=== TEKS BACAAN ===

Tulisan ini dimaksudkan untuk menceritakan keteladanan H. Agus Salim. H Agus Salim dikenal sebagai salah satu tokoh perjuangan nasional. Seorang diplomat ulung dan disegani, namun sangat sederhana dan sangat terbatas dari sisi materi.
Oleh : Zulfikri (Pembina Rumah Baca TerasSharing)
Pimpinan itu menderita. Kalau kata pepatah Belanda kuno, "Leiden is lijden!". Diartikan secara bebas, memimpin adalah menderita. Pepatah kuno Belanda itu dikutip oleh Mohammad Roem (Diplomat, Wakil Perdana Menteri, dan Menlu Indonesia yang dikenal luas melalui Perjanjian Roem-Roijen) dalam tulisannya yang berjudul "Haji Agus Salim, Memimpin adalah Menderita".

=== MASUKAN LATIHAN ===

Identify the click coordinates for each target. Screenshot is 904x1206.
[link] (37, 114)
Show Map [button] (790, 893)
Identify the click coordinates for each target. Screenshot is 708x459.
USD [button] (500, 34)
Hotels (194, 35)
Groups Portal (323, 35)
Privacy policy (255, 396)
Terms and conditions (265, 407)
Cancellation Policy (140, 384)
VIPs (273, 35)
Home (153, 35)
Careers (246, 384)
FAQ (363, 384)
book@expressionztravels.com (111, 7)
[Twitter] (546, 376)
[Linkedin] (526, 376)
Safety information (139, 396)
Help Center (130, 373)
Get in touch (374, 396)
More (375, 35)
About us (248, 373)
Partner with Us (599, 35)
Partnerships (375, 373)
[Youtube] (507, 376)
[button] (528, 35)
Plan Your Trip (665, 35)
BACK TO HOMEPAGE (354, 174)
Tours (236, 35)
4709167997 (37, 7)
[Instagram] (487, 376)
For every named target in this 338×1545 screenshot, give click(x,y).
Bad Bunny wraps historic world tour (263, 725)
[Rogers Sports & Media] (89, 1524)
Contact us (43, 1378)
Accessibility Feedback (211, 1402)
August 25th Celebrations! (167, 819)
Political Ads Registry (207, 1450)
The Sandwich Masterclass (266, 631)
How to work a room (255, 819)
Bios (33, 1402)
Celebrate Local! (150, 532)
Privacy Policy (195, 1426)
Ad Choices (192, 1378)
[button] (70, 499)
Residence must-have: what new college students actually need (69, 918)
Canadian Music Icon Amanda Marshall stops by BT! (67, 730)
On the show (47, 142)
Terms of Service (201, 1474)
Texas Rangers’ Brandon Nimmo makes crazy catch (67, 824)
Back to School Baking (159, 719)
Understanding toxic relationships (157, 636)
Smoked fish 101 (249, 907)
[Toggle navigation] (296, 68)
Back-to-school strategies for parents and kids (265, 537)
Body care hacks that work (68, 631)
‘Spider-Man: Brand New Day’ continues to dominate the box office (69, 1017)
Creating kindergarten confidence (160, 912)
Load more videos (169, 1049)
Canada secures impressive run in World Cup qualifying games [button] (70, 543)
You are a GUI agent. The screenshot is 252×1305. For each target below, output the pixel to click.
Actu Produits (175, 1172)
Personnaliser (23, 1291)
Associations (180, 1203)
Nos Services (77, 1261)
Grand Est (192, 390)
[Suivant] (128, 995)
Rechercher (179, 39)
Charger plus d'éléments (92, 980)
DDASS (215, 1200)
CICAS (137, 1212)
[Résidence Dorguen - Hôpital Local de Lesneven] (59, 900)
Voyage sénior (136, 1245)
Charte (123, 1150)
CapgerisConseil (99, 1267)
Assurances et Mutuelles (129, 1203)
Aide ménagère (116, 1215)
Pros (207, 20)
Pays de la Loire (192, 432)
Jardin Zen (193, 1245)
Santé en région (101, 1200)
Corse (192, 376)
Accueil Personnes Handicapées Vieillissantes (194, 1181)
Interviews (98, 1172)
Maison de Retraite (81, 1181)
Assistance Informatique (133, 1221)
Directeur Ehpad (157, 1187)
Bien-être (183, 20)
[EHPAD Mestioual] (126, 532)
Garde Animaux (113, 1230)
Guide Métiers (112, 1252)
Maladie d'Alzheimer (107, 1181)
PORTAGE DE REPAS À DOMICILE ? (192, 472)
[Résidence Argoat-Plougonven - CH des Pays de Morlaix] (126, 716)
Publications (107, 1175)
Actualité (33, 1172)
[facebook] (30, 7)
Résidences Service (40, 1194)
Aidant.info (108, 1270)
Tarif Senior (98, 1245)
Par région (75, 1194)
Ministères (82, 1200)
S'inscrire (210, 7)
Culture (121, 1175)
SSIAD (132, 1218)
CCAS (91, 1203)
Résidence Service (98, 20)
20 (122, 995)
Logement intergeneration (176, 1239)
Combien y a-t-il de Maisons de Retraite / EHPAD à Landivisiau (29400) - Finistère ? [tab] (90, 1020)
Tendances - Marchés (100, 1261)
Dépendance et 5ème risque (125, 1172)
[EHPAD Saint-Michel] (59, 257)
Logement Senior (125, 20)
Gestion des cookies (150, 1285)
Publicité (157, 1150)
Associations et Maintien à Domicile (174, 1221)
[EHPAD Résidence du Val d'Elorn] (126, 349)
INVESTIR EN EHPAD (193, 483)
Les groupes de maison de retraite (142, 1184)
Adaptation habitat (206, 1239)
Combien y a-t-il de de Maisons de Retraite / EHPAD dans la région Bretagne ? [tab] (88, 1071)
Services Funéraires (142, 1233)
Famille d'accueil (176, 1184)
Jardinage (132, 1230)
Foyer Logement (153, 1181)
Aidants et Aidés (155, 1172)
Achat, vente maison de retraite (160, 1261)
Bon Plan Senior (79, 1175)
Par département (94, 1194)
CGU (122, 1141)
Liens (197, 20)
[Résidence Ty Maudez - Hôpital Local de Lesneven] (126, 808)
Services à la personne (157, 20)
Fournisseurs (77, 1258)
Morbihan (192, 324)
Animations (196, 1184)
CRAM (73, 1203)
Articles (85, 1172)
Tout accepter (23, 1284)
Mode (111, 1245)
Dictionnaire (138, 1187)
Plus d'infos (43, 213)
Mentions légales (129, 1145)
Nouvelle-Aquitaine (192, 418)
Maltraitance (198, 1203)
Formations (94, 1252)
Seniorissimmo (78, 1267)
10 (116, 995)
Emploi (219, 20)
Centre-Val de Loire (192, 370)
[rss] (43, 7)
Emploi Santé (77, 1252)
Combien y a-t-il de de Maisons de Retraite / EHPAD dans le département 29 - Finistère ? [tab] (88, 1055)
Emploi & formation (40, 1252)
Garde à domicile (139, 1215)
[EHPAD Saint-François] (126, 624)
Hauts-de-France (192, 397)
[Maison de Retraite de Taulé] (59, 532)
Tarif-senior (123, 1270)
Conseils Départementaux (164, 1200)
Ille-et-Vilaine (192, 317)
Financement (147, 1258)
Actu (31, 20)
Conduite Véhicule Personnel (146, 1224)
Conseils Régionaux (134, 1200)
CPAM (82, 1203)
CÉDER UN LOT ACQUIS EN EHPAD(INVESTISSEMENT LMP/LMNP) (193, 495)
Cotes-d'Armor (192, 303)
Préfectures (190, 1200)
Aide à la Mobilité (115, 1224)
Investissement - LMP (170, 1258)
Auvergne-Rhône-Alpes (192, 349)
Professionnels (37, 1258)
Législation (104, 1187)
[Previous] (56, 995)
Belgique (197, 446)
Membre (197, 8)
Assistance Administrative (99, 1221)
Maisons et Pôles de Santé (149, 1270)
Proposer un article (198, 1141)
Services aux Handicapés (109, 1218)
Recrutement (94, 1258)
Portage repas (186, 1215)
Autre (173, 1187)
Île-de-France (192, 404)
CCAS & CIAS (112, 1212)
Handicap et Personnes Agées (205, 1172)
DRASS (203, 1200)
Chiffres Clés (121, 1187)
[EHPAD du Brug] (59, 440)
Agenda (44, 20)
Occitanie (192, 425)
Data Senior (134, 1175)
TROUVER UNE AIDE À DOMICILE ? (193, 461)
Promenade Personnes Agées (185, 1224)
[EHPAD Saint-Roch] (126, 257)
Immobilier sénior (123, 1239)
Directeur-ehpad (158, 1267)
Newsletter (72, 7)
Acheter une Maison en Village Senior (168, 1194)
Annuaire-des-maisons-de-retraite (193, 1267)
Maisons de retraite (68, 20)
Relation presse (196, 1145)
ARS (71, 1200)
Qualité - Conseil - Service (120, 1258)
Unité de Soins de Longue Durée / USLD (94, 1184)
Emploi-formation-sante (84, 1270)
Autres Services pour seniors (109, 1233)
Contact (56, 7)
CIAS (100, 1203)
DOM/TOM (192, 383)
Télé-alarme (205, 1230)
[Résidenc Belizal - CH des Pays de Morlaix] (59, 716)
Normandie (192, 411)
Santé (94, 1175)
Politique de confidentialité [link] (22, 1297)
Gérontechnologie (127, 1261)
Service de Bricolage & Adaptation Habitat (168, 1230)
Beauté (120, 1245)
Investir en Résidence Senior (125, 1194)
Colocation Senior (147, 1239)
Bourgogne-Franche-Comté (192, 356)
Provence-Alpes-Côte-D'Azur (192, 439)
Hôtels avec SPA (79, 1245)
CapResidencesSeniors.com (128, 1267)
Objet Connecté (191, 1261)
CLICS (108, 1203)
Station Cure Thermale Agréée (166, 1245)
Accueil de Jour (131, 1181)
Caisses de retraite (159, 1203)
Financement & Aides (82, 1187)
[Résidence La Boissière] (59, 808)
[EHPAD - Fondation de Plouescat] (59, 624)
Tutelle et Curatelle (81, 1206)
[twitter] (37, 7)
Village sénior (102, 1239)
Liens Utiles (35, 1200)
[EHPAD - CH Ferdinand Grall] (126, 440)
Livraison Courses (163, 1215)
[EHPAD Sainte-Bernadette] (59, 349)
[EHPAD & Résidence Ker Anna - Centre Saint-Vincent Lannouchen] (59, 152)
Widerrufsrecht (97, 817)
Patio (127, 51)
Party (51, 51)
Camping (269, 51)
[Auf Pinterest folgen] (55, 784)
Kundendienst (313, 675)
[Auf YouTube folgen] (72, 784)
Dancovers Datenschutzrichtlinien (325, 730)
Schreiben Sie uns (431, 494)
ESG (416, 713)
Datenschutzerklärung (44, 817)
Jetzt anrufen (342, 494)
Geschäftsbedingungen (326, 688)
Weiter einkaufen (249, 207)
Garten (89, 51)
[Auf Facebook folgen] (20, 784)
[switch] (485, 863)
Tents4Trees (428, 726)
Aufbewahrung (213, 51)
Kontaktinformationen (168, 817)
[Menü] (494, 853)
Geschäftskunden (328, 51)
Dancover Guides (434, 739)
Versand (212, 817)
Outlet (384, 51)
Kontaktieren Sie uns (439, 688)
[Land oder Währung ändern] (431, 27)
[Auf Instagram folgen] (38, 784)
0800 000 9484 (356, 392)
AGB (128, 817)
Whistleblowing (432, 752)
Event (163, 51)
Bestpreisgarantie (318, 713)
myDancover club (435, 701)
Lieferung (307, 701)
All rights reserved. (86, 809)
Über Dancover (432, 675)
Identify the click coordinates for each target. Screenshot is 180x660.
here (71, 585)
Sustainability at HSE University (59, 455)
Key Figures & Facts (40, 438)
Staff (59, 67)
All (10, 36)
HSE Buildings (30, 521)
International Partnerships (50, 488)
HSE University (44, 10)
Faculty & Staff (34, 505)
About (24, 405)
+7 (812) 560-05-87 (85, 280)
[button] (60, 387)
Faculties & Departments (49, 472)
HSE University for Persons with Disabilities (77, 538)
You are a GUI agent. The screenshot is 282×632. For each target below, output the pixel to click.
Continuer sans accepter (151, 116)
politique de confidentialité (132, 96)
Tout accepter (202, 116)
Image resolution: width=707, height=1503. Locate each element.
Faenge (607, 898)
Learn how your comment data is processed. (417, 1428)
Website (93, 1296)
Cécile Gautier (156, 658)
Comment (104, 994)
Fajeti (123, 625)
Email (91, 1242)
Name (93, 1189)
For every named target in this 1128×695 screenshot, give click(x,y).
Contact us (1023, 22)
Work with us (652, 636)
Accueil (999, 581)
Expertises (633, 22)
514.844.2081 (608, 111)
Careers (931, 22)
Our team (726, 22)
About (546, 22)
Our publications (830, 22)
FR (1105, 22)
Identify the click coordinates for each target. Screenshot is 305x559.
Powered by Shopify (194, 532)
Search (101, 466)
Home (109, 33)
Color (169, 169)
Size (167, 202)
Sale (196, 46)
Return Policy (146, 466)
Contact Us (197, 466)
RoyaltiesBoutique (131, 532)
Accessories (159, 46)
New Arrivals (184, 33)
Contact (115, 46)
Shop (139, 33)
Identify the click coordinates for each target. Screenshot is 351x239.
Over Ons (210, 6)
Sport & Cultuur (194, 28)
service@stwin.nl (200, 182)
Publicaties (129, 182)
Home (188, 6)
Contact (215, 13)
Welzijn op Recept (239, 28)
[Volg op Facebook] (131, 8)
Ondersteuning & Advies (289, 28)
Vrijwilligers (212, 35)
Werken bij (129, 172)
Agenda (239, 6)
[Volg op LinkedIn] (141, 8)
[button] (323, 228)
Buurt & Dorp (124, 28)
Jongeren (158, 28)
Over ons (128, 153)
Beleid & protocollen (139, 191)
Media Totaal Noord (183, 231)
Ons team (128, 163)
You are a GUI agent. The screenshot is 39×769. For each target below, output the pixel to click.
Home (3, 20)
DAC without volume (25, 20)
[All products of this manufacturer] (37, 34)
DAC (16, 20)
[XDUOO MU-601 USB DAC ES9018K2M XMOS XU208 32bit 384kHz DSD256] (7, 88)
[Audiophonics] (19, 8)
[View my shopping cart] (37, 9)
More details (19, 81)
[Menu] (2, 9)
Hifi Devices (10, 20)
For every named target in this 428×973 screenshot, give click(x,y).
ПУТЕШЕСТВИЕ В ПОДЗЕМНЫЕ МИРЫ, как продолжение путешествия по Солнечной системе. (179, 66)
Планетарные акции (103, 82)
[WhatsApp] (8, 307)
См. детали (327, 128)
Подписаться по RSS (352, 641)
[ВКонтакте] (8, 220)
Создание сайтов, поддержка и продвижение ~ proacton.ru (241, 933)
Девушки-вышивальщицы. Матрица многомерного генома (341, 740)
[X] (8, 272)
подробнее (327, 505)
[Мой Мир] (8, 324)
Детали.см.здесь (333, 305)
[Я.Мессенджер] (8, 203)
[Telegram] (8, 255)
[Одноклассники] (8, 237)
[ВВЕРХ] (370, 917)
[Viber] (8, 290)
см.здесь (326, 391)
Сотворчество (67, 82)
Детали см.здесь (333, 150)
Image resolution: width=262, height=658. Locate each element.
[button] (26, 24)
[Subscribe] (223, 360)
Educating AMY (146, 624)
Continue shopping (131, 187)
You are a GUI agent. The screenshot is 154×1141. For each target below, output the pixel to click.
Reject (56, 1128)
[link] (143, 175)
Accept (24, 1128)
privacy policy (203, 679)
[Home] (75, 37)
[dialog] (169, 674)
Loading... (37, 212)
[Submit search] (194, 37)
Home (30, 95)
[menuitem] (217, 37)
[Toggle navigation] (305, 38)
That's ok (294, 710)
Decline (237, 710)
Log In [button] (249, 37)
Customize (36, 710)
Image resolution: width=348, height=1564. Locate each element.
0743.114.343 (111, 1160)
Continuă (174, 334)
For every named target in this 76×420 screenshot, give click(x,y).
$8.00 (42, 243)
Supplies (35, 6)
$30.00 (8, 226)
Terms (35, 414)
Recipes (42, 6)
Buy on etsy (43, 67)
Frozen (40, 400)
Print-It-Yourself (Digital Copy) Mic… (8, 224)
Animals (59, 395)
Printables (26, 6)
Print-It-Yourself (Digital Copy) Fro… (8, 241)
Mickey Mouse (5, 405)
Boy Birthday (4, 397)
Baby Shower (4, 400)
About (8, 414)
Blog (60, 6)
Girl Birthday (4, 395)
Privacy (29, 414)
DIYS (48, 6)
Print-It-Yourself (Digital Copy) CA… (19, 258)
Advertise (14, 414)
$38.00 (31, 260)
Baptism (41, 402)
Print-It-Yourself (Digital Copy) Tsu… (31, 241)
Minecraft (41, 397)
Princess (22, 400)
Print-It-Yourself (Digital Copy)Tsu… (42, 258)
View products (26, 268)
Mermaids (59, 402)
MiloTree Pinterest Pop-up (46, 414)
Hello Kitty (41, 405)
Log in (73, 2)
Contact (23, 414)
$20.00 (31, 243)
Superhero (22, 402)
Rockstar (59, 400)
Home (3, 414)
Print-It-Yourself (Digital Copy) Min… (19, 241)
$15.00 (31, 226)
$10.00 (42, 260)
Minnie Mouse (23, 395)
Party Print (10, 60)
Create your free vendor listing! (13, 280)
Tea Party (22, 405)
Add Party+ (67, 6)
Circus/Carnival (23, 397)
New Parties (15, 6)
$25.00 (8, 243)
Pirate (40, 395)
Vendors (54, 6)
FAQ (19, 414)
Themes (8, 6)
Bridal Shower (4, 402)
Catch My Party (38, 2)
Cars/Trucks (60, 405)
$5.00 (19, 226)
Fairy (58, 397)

===

DAFTAR TUGAS:
#1 Tuliskan kembali tanpa perubahan bagian teks tentang H. Agus Salim yang dibuka dengan kata-kata "Tulisan ini dimaksudkan" dan ditutup dengan "dari sisi materi.".
#2 Kutip dari catatan, tanpa perubahan sedikit pun, baris-baris yang dibuka dengan baris berisi "Pays de la Loire (192, 432)" dan ditutup dengan baris berisi "Assistance Informatique (133, 1221)", termasuk kedua baris tersebut.

JAWABAN TIAP TUGAS:
#1
Tulisan ini dimaksudkan untuk menceritakan keteladanan H. Agus Salim. H Agus Salim dikenal sebagai salah satu tokoh perjuangan nasional. Seorang diplomat ulung dan disegani, namun sangat sederhana dan sangat terbatas dari sisi materi.

#2
Pays de la Loire (192, 432)
Jardin Zen (193, 1245)
Santé en région (101, 1200)
Corse (192, 376)
Accueil Personnes Handicapées Vieillissantes (194, 1181)
Interviews (98, 1172)
Maison de Retraite (81, 1181)
Assistance Informatique (133, 1221)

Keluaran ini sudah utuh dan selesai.